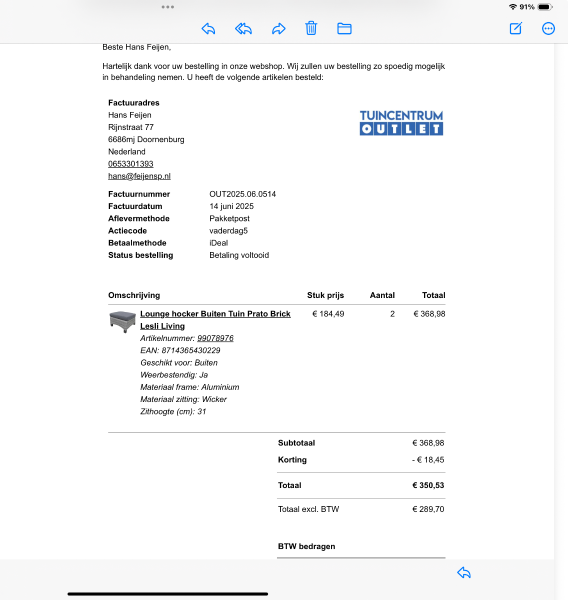
Task: Open the article number 99078976 link
Action: tap(215, 338)
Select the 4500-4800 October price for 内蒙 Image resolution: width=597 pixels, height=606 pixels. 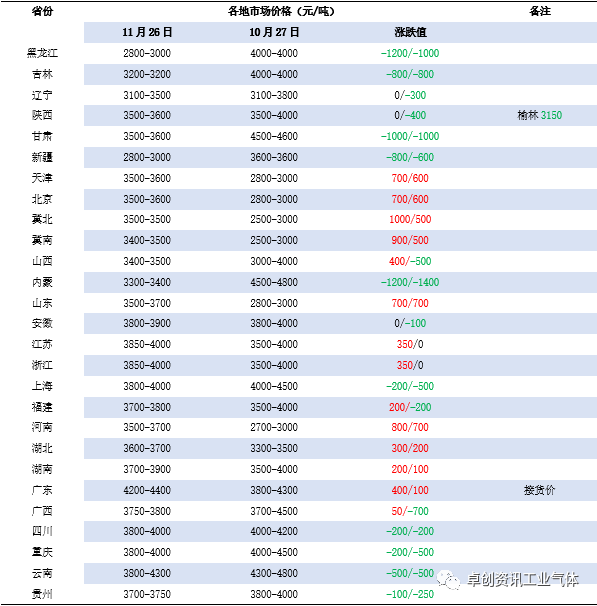tap(274, 282)
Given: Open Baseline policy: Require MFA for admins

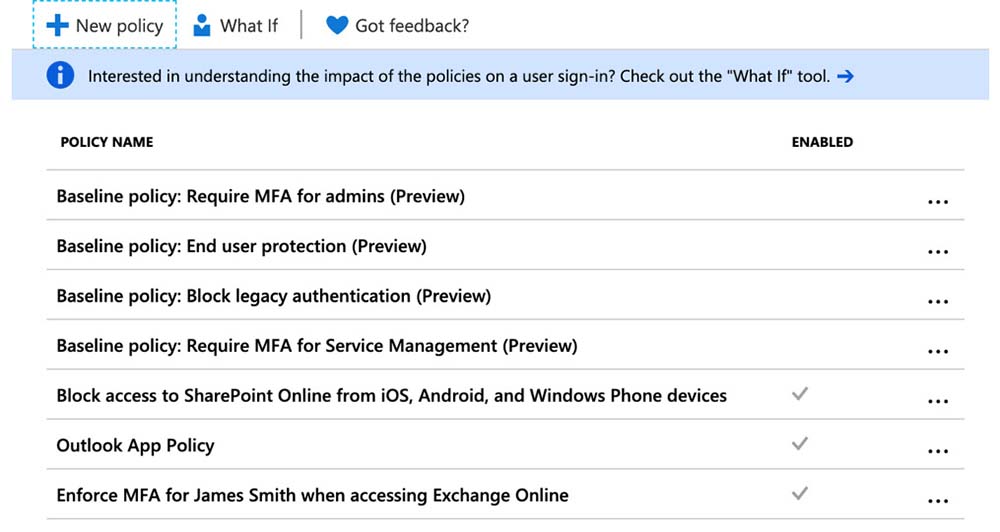Looking at the screenshot, I should point(261,196).
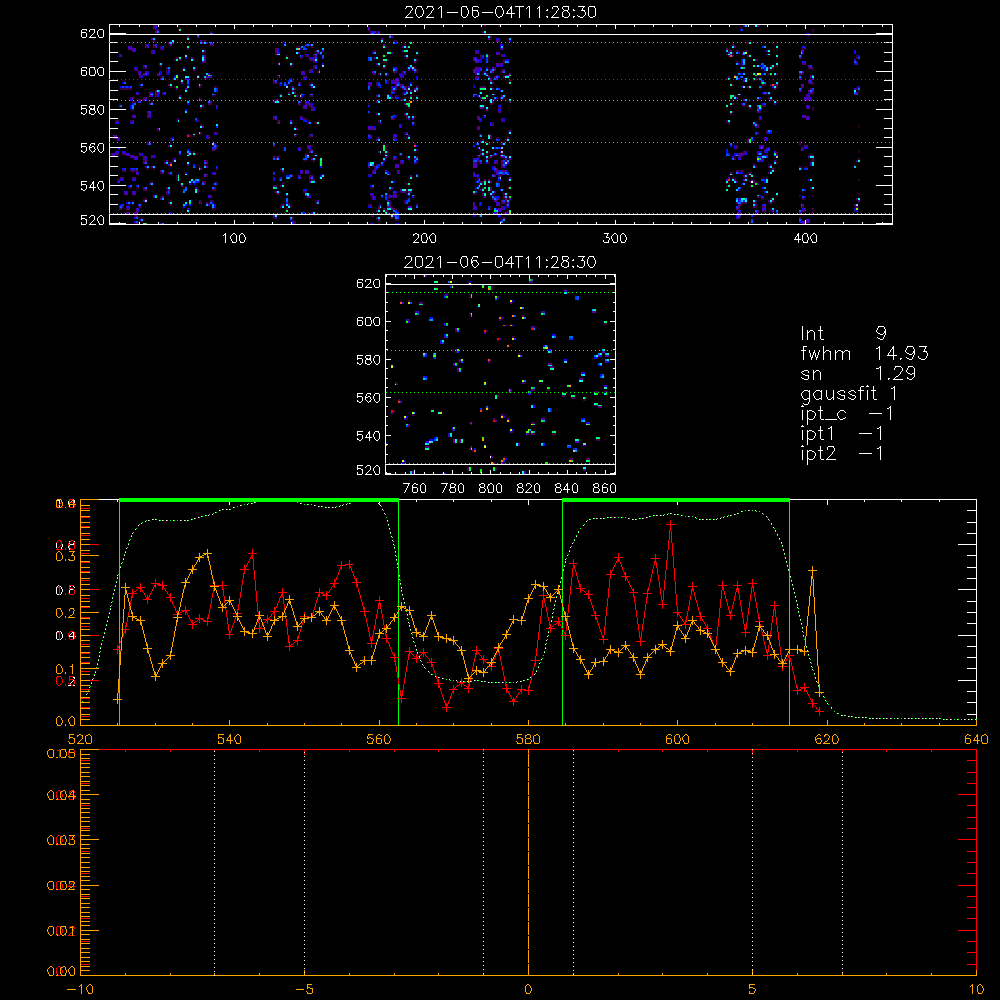Image resolution: width=1000 pixels, height=1000 pixels.
Task: Click the top spectrogram timestamp title
Action: 501,11
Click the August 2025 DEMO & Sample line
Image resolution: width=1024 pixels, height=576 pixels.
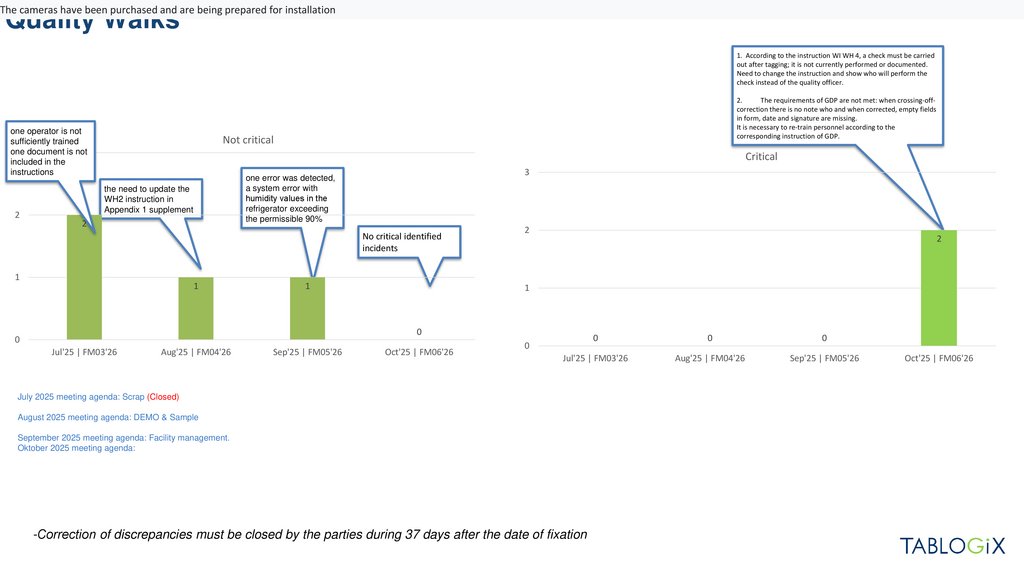point(108,417)
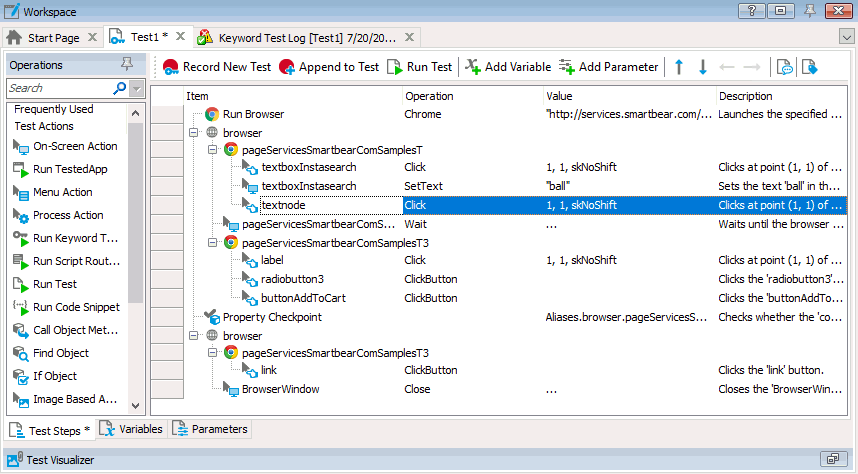Choose the Find Object operation
The height and width of the screenshot is (474, 858).
pos(60,353)
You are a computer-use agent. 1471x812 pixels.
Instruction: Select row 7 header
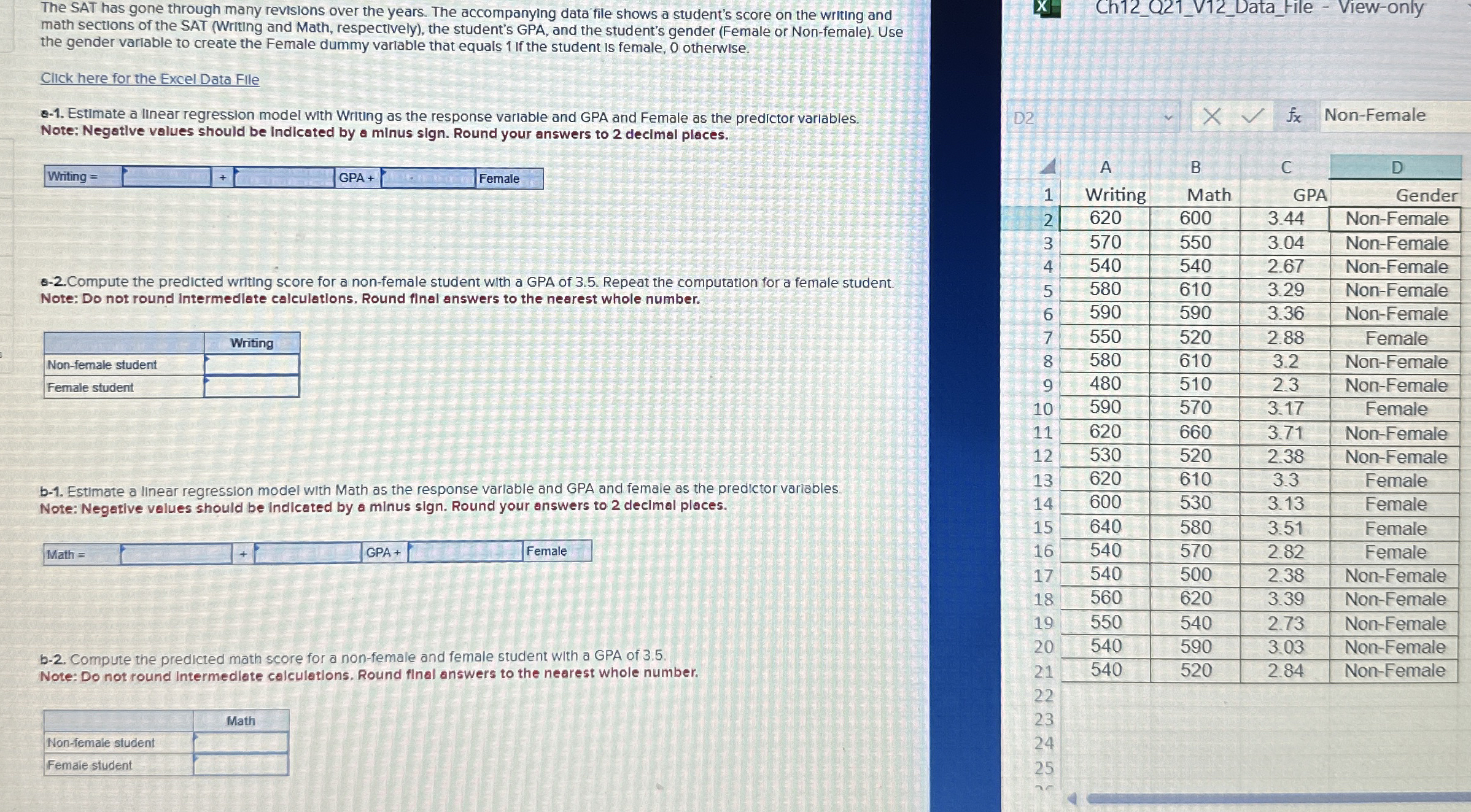point(1047,338)
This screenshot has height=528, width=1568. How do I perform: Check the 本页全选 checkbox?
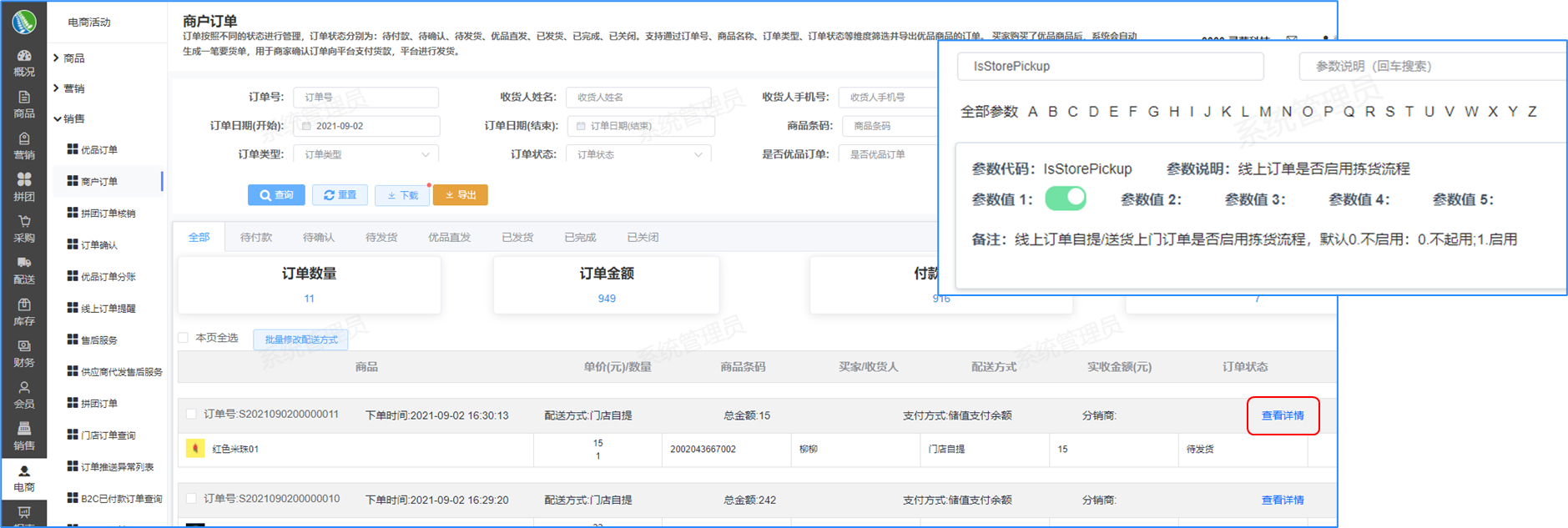point(184,338)
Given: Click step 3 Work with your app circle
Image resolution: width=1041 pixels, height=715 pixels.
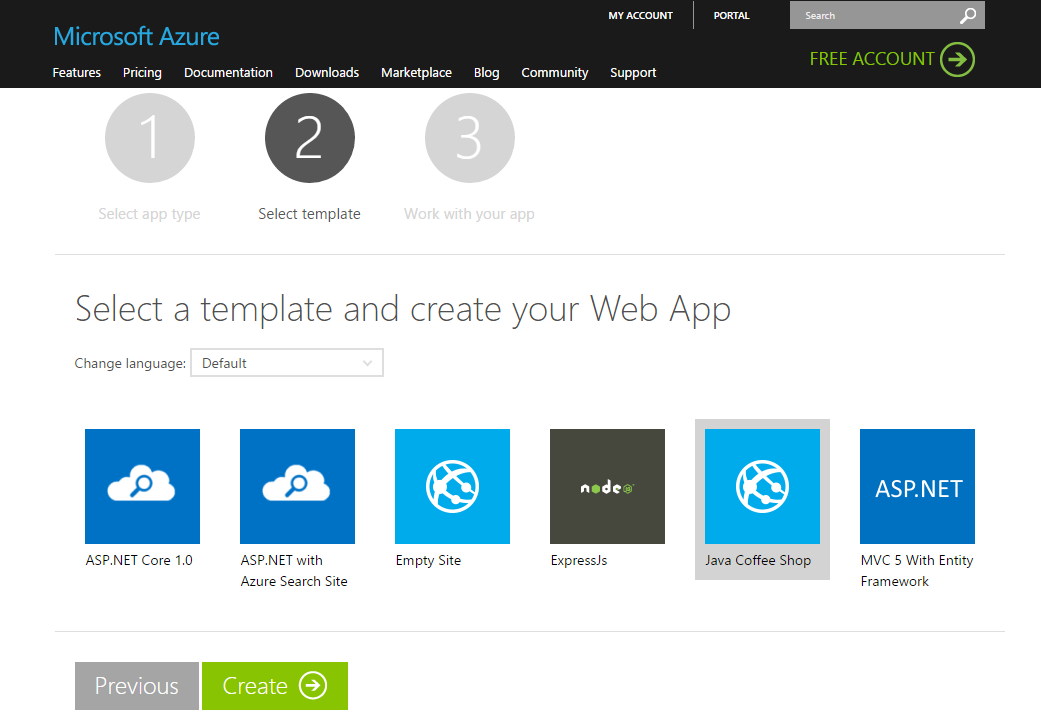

────────────────────────────────────────

**INSTRUCTION**
Rewrite the part of the entries that opens with the line containing "Given: Open Baseline" and runs through the last entry, substituting "tick box" for "checkbox" and leaving everything else unchanged. Leave the pictures out of your answer.

**RESPONSE TO THE TASK**
Given: Open Baseline policy: Require MFA for admins

Looking at the screenshot, I should point(261,196).
Image resolution: width=1000 pixels, height=1000 pixels.
Task: Click the top spectrogram timestamp title
Action: 501,11
Click the August 2025 DEMO & Sample line
Image resolution: width=1024 pixels, height=576 pixels.
point(108,417)
Choose the Find Object operation
The height and width of the screenshot is (474, 858).
pos(60,353)
You are a computer-use agent. 1471x812 pixels.
Instruction: Select row 7 header
point(1047,338)
This screenshot has height=528, width=1568. How do I perform: Check the 本页全选 tick box?
point(184,338)
Given: Click step 3 Work with your app circle
Image resolution: width=1041 pixels, height=715 pixels.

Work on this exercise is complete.